The only man he knew who might get him the information was Clark Hibbard, who owned and edited the Parkman Oregonian & Evening News, a paper founded as a weekly by his grandfather who named it after the title of Francis Parkman’s best seller The Oregon Trail and which Clark’s father had changed into an evening daily. Clark, in his spare time, was also State Representative from this district. Frank was a staunch Republican and Clark was a Republican, and Frank had always supported Clark and worked hard for him in the last election. He had been one of the group who first got Clark to come out for office. Clark was still a young man, and had ambitions of someday going to Washington as Senator. He felt he could trust Clark. And Clark could get him the information. The new plans were probably right now being decided by the highway department in Springfield. It might even be remotely possible that Clark had enough influence to get that bypass laid whereever he wanted it. Heh heh.

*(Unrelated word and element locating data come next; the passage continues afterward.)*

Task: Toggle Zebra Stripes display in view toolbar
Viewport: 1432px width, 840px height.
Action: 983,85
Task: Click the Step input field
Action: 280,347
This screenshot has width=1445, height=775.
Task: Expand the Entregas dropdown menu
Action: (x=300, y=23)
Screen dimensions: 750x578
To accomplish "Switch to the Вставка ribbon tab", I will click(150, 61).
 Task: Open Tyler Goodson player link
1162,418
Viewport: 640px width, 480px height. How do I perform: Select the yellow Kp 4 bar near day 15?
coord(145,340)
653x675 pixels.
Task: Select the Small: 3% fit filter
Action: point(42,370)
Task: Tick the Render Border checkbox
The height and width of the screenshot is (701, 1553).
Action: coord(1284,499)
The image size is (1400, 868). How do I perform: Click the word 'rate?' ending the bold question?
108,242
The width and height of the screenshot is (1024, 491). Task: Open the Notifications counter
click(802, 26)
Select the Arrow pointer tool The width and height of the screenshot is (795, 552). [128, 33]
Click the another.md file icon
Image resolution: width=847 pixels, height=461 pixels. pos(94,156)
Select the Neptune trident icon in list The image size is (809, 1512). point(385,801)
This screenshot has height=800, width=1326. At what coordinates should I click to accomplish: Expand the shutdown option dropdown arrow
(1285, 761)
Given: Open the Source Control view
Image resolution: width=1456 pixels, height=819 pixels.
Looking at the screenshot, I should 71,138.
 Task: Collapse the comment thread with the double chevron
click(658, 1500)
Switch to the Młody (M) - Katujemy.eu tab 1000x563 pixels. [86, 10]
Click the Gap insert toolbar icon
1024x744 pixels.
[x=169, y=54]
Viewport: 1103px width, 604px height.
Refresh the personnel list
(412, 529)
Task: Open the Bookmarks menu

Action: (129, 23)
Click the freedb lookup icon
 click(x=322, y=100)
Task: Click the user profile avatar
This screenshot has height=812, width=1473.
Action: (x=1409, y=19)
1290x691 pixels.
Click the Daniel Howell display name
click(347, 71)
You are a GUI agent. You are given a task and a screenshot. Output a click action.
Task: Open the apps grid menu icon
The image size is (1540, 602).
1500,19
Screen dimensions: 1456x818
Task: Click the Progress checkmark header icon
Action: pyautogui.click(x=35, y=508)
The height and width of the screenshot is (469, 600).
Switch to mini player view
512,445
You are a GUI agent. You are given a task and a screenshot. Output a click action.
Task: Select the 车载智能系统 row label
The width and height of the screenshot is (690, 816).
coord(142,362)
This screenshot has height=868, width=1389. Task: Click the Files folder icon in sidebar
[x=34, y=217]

Of course, that would mean tipping Clark off to the deal, but that couldn’t be helped. Anyway, he wasn’t greedy, he told himself proudly, he didn’t want it all. And besides, he had another plan; a corollary.
This had to do with the new factory. An eastern glove concern had been accepted by the City Council and Chamber of Commerce to build a new plant in Parkman. Naturally they would want to be near the railroad—one of them—and what would be a more ideal spot for them than out north of town, in the strip of land between the New York Central tracks where the freight depot was, a mile from the edge of town, and the new bypass highway! Then they’d have railway freighting and trucking both!